Regularity of lipschitz and derivable function

Question

Let be lipschitz $f$ on $[0,1]$ and everywhere derivable. Is it true that $f\in C^1([0,1])$ ?

Answer 1

I claim that a function with these properties need not be $C^1$.

We start with the function $f: t \in (-1,1)\setminus \{ 0 \} \mapsto \operatorname{sin}(1/t)$, and we also set $f(0) = 0$. The antiderivative of $f$, namely $F: x \in (-1,1) \mapsto \int_0^x \operatorname{sin}(1/t) \mathrm{d} t$ is Lipschitz, but not $C^1$ because of the discontinuity of $f$ at the origin.

It remains to check that $F$ is indeed differentiable at $x = 0$. This is just an integral evaluation: specifically we need only show that $F(x)/x = \frac{1}{x} \int_0^x \operatorname{sin}(1/t) \mathrm{d}t \to 0$ as $x \to 0$.

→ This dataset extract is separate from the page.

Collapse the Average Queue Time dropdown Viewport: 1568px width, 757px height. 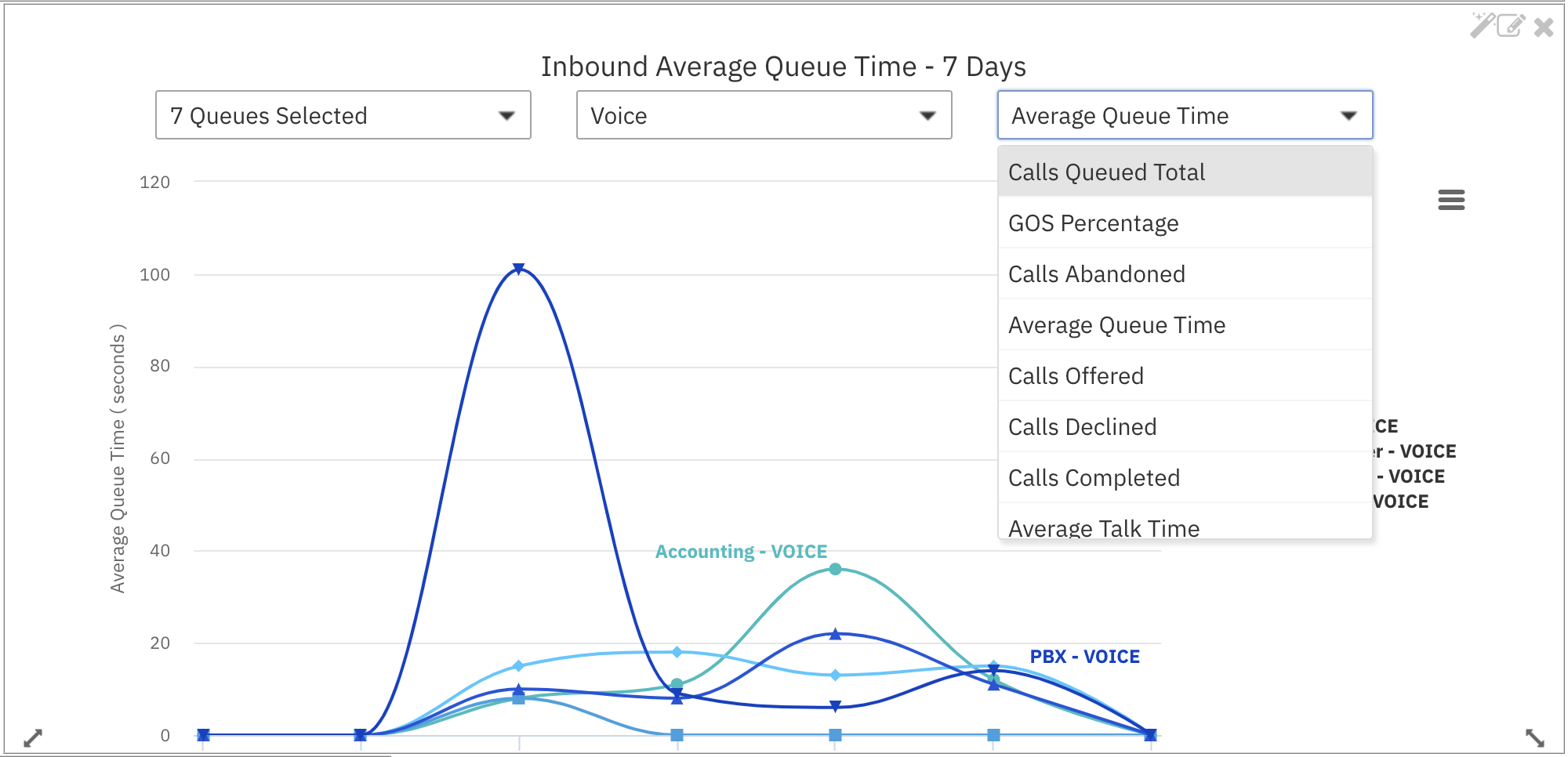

For the sake of completeness, this would go as follows. Ignore the factor $1/x$ for now, and do the change of variable $\theta = 1/t$ in the integral. This becomes $-\int_{1/x}^{\infty} \operatorname{sin}(\theta)/\theta^2 \mathrm{d}\theta = [\operatorname{cos}(\theta)/\theta^2]_{1/x}^\infty + \int_{1/x}^\infty \operatorname{cos}(\theta)/\theta^3 \mathrm{d}t$. After taking absolute values, one gets $\lvert F(x) \rvert \leq 2 x^2$, whence the conclusion follows after dividing by $x$.

Answer 2

Unless I'm overlooking something, you're simply asking whether a function $f:[0,1] \rightarrow \mathbb R$ with a bounded derivative must be continuously differentiable. This can fail quite spectacularly, as described in this MSE answer and summarized below. Although I don't think I pointed this out in that MSE answer, everything there holds for bounded derivatives, as the constructions cited are based on Volterra functions (see also this MSE answer).

Given any $F_{\sigma}$ first (Baire) category (i.e. meager) subset $E$ of $[0,1],$ there exists such a function whose derivative is discontinuous at each point of $E,$ and such sets can have cardinality continuum in each subinterval of $[0,1].$ Indeed, it is possible that the intersection of $E$ with each subinterval of $[0,1]$ has Hausdorff dimension $1$. Stronger still, given any Hausdorff measure function $h,$ the set $[0,1]-E$ can have Hausdorff $h$-measure zero. (Here, "subinterval" means an interval containing at least $2$ points.)

Moreover, almost all bounded derivatives are discontinuous in the strongest way just stated, where "almost all" is in the Baire category sense for a certain "natural" metric on the set of bounded derivatives. (The size/density you want $E$ to satisfy needs to be fixed in advance, after which a co-meager set of bounded derivatives -- each of which having the desired size/density-discontinuity property -- is found.)